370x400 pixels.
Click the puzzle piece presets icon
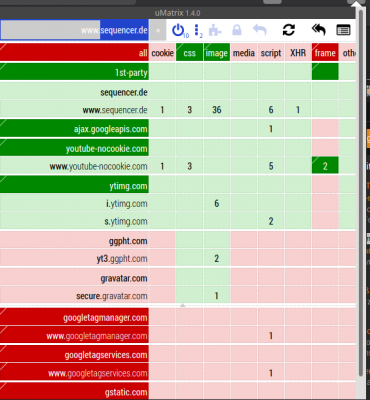[x=215, y=30]
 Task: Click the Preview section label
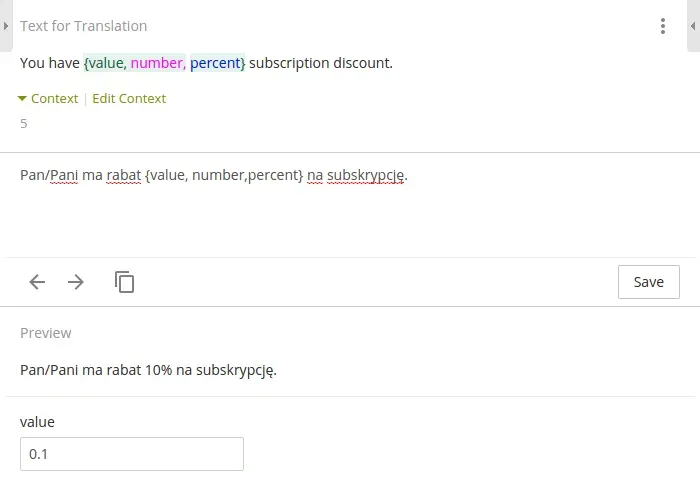point(46,333)
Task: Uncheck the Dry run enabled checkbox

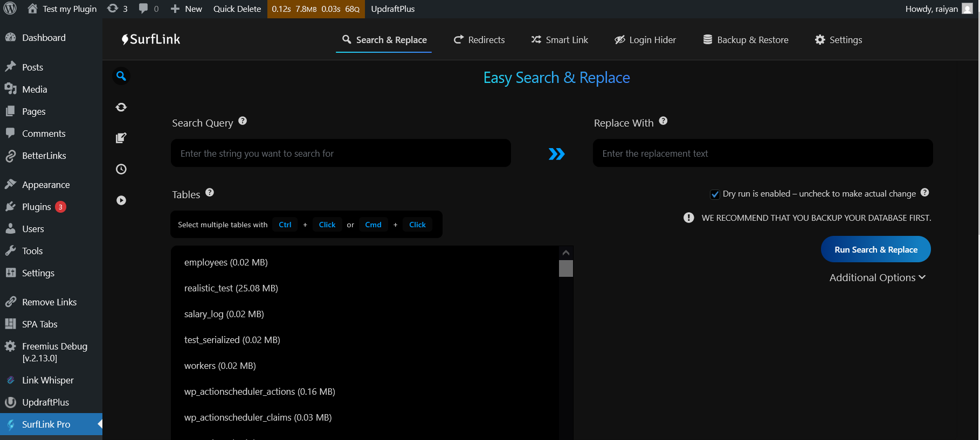Action: coord(715,194)
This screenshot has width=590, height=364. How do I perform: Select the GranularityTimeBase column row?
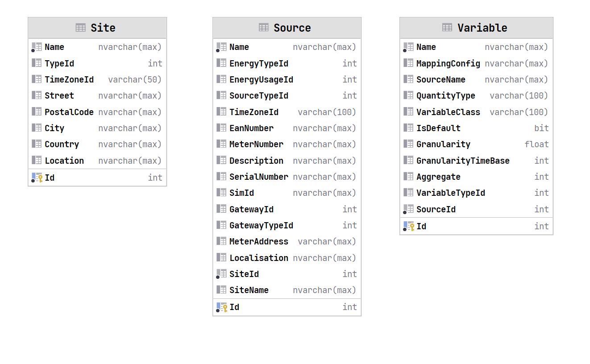pyautogui.click(x=463, y=161)
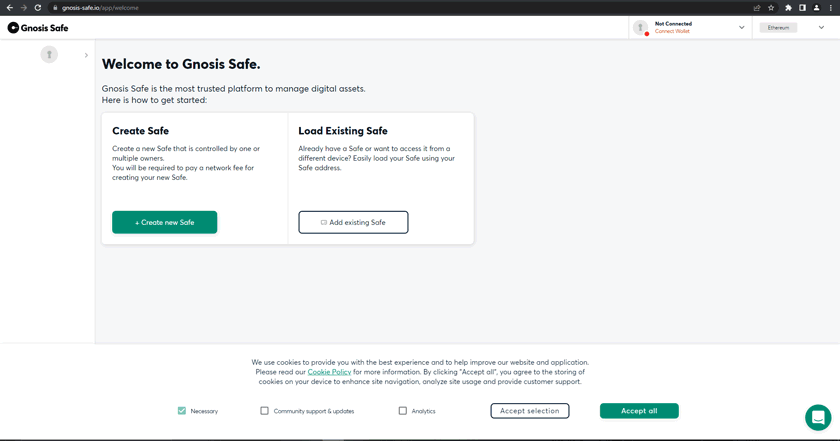
Task: Enable the Analytics cookies checkbox
Action: 403,411
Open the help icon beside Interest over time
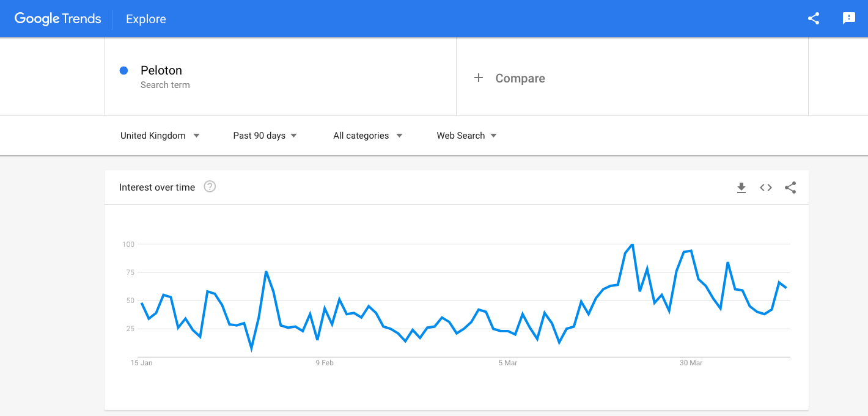The width and height of the screenshot is (868, 416). (x=210, y=187)
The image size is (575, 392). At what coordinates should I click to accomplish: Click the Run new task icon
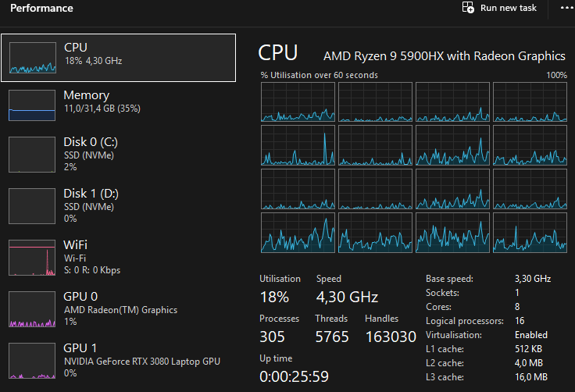(468, 8)
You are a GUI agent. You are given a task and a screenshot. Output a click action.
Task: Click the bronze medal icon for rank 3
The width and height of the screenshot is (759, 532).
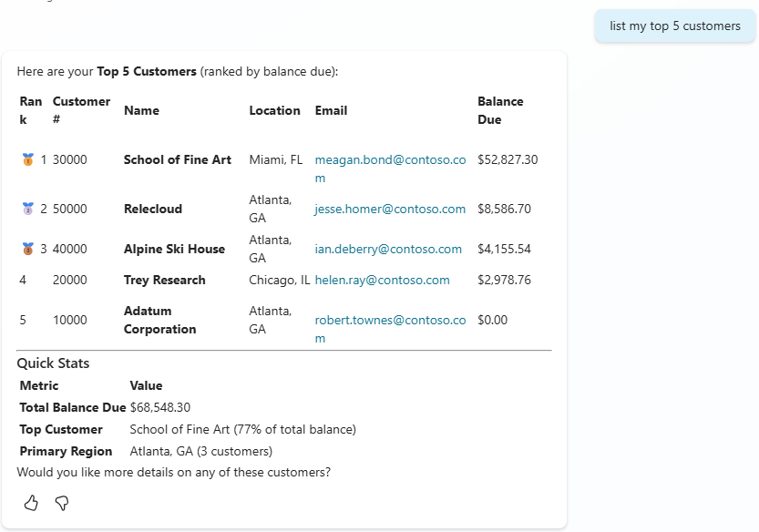coord(27,250)
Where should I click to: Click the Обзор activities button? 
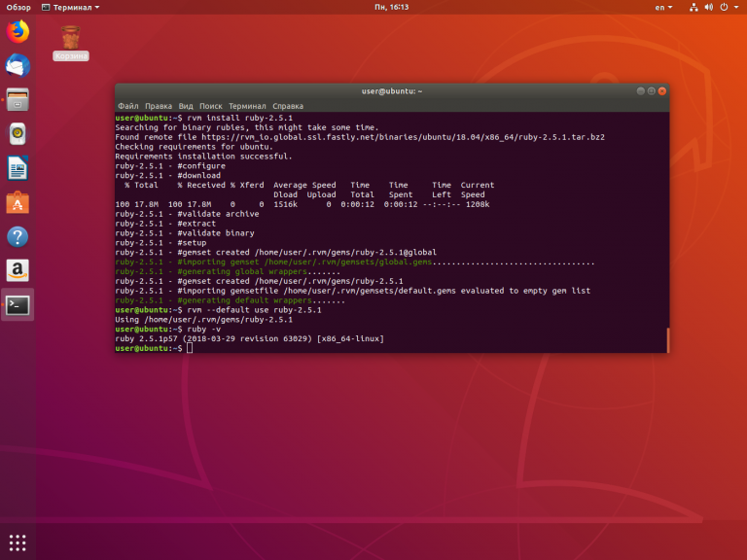tap(18, 7)
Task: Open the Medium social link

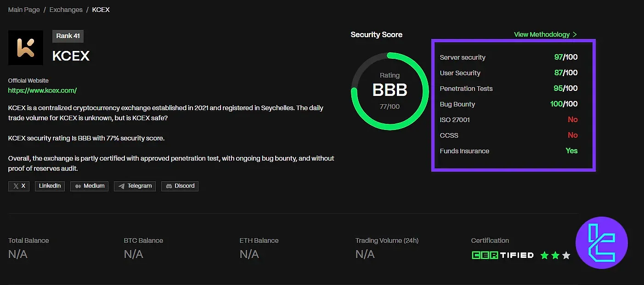Action: tap(89, 186)
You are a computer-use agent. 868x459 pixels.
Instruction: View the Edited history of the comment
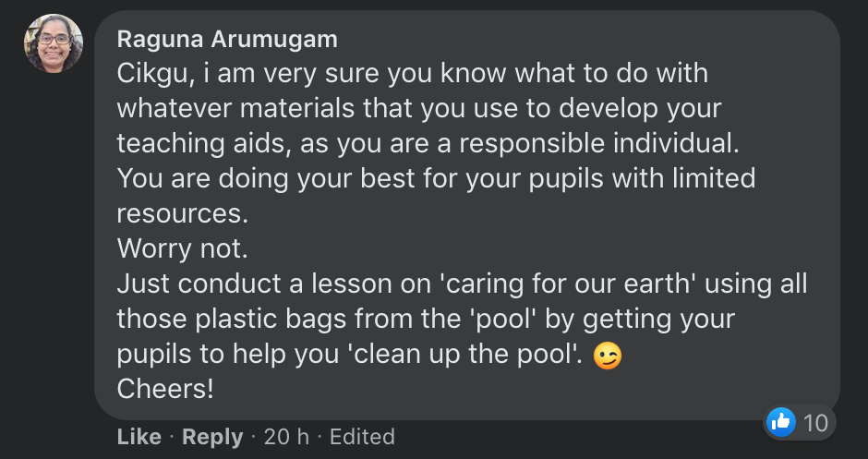click(x=363, y=437)
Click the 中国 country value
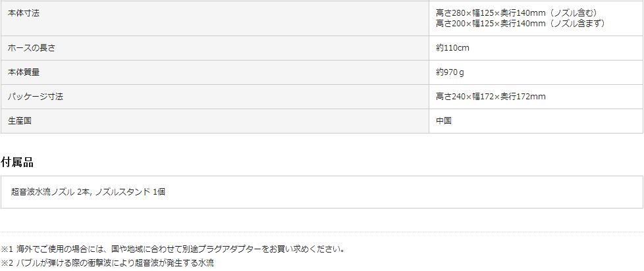The width and height of the screenshot is (644, 271). (x=443, y=121)
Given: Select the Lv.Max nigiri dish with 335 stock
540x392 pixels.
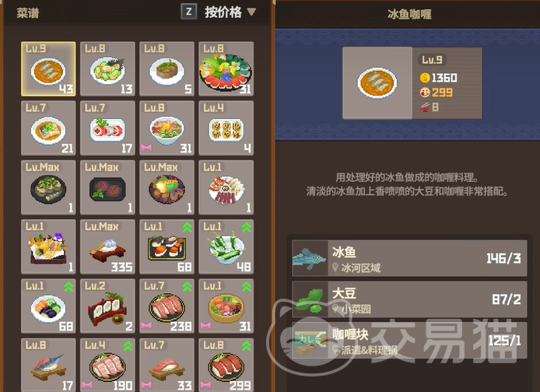Looking at the screenshot, I should pos(107,247).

* * * * * * * * *

Work request » Return the whole listing word for word. Pictures stay out of it.

Written answer »
370x400 pixels.
Click the puzzle piece presets icon
[x=215, y=30]
 Task: Click the Preview section label
point(46,333)
Task: Uncheck the Dry run enabled checkbox

Action: coord(715,194)
This screenshot has width=590, height=364. How do I perform: Select the GranularityTimeBase column row?
pyautogui.click(x=463, y=161)
Task: Enable the Analytics cookies checkbox
Action: 403,411
Open the help icon beside Interest over time
The width and height of the screenshot is (868, 416). (x=210, y=187)
The image size is (575, 392). At what coordinates should I click to accomplish: Click the Run new task icon
(468, 8)
You are a GUI agent. You are given a task and a screenshot. Output a click action.
Task: Click the bronze medal icon for rank 3
The width and height of the screenshot is (759, 532).
coord(27,250)
Where should I click to: Click the Обзор activities button? 
tap(18, 7)
Task: Open the Medium social link

Action: tap(89, 186)
You are a computer-use agent. 868x459 pixels.
Instruction: View the Edited history of the comment
click(x=363, y=437)
Click the 中国 country value
The width and height of the screenshot is (644, 271). (x=443, y=121)
Given: Select the Lv.Max nigiri dish with 335 stock
540x392 pixels.
Looking at the screenshot, I should pos(107,247).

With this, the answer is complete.